1. A semiconductor device includes:

a semiconductor substrate of a 1 st conductivity type;

a longitudinal hall element disposed on the semiconductor substrate; and

an excitation conductor provided directly above the longitudinal Hall element via an insulating film,

the semiconductor device is characterized in that it is provided with a plurality of semiconductor chips,

the vertical Hall element is provided with:

a semiconductor layer of a 2 nd conductivity type provided on the semiconductor substrate; and

a plurality of electrodes provided on a surface of the semiconductor layer in a straight line and each including a high-concentration impurity region of the 2 nd conductivity type,

width W of the excitation conductor_CWidth W of the electrode_HRatio W of_C/W_HW is not less than 0.3_C/W_H≤1.0。

2. The semiconductor device according to claim 1, wherein the excitation conductor is formed linearly, and a center line of the excitation conductor in a longitudinal direction thereof coincides with a center line of the semiconductor layer of the vertical hall element in the longitudinal direction thereof.

3. The semiconductor device according to claim 1 or 2, wherein, with respect to the excitation conductor, a distance h from a center of the longitudinal hall element in a substrate depth direction to the excitation conductor and a width W of the electrode_HRatio h/W_HIs 0.4 or less.

Technical Field

The present invention relates to a semiconductor device, and more particularly, to a semiconductor device including a vertical hall element for sensing a magnetic field in a horizontal direction.

Background

The hall element can be used as a magnetic sensor for position sensing or angle sensing in a non-contact manner, and is therefore used for various purposes.

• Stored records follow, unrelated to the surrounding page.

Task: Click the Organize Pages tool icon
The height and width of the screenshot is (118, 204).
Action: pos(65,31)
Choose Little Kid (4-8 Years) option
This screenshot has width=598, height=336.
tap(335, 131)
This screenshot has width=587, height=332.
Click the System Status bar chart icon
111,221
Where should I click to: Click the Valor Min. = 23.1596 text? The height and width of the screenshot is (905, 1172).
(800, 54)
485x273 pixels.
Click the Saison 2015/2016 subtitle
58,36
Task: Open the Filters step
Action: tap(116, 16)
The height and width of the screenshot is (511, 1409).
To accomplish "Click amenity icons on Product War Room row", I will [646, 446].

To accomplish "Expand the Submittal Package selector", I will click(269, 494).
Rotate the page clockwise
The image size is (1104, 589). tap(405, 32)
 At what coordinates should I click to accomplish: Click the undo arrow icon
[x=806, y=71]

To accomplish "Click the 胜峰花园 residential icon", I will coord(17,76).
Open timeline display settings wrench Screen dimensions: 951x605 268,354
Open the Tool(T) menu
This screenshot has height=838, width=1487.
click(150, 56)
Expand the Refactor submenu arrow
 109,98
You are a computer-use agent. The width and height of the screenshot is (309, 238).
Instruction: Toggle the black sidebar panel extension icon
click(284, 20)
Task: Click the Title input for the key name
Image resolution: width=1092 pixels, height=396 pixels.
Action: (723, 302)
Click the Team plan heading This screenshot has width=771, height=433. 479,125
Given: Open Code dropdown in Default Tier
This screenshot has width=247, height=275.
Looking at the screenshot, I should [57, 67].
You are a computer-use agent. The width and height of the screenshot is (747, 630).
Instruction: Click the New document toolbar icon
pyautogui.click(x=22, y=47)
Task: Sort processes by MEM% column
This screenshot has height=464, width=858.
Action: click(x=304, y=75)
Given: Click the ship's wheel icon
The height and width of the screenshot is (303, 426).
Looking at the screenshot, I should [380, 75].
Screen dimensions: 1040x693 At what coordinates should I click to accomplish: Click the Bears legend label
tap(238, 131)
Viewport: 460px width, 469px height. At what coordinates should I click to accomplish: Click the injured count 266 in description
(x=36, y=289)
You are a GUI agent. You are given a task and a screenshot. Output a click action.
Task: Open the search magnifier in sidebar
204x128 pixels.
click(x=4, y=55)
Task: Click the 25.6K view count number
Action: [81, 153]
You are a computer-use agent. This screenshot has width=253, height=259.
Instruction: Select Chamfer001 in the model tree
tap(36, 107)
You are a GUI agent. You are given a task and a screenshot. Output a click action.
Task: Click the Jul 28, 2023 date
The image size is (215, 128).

Among these, a magnetic sensor using a lateral hall element for detecting a magnetic field component perpendicular to the surface of a semiconductor substrate is generally known. Various magnetic sensors using a vertical hall element for detecting a magnetic field component parallel to the surface of the semiconductor substrate have been proposed. Further, a magnetic sensor has been proposed in which a lateral hall element and a longitudinal hall element are combined to detect a magnetic field in 2-and 3-dimensions.

However, the vertical hall element is more susceptible to the influence of the manufacturing variations in sensitivity and offset voltage characteristics than the horizontal hall element, and therefore, the characteristic variations are large.

In order to correct such characteristic variations, patent document 1 discloses the following method: the sensitivity of the hall element is estimated by causing a current to flow through an excitation conductor disposed in the vicinity of the vertical hall element, thereby generating a correction magnetic field having a predetermined magnetic flux density at the position of the hall element. That is, the actual sensitivity of the hall element is estimated by changing the magnetic flux density of the correction magnetic field and measuring the change in the hall voltage output from the hall element when the correction magnetic field is applied.

In fig. 1 of patent document 1, a structure is adopted in which the distance in the horizontal direction between the center of the excitation conductor and the center of the vertical hall element is increased, that is, the center of the excitation conductor and the center of the vertical hall element are shifted in the horizontal direction. Thus, it is intended to suppress the influence of the variation in the magnetic field intensity generated by the excitation conductor on the vertical hall element by using the variation in the width of the excitation conductor or the like due to the process variation in the manufacture of the semiconductor device.

Disclosure of Invention

Therefore, an object of the present invention is to provide a semiconductor device capable of suppressing the influence of heat generation of an excitation conductor on a peripheral circuit and increasing the intensity of a correction magnetic field received by a vertical hall element to thereby perform highly accurate correction of the vertical hall element.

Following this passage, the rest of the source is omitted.